It raises the question: will Green Party members want to endorse and pay for litigation based on an illegal policy and on a view the courts say does not hold water? Long-time party member Ricky Knight certainly does not; see the sidebar story at the end headed THE GREEN’S GO “DOWN THE RABBIT HOLE”
Back to Facebook. Minutes after I posted the Sky News piece, the comments started to pile up on my page, first as a trickle of messages and then soon as a digital deluge. And they got more and more abusive.
I then read the view of a leading firm of solicitors in discrimination law about the Supreme Court decision. It said: “Transgender people remain protected from all forms of discrimination and harassment under the Equality Act. The For Women Scotland judgment is not to be seen as changing or undermining that in any way,” concluded the law firm.

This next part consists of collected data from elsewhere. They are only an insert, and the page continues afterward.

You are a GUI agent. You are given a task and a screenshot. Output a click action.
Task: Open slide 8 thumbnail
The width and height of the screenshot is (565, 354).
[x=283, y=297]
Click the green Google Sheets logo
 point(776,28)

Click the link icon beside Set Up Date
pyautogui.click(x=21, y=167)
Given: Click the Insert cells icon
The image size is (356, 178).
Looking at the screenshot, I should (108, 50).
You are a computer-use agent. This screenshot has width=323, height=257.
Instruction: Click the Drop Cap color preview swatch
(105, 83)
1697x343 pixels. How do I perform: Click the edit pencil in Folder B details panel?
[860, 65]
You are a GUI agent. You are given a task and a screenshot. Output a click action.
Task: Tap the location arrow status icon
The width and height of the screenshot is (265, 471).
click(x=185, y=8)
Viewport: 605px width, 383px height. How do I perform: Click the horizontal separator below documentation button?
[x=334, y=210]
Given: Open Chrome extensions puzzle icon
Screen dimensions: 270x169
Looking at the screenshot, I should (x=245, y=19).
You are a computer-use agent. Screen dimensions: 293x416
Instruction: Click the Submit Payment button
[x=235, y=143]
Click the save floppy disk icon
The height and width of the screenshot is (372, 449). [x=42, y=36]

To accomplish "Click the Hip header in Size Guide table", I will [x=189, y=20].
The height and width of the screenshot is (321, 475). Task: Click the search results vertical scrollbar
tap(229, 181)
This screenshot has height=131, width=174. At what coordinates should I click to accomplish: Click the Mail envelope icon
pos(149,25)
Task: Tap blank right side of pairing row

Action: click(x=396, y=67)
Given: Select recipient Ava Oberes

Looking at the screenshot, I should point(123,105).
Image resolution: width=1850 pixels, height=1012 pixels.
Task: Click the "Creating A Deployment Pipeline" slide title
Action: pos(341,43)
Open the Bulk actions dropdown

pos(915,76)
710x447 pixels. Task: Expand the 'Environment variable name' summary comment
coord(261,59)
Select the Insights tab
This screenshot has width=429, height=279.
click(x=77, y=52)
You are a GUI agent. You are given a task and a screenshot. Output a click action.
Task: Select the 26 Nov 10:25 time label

But I was being naïve to then put up on my Facebook page a poster from a local group that contained some words giving a totally wrong spin on the case. Perhaps mobilising and agitational, but an incorrect interpretation. To kick-off a debate --- and this was the naïve bit -- I asked below the poster: “Could someone please explain the message in this poster?”
Definitely the wrong words. Have a serious debate as to whether a person can change his or her sex? And on social media? And in this hyped-up and downright poisonous environment over transgenderism? All but impossible. In the next few hours, the floodgates opened fully and more than two hundred messages poured in.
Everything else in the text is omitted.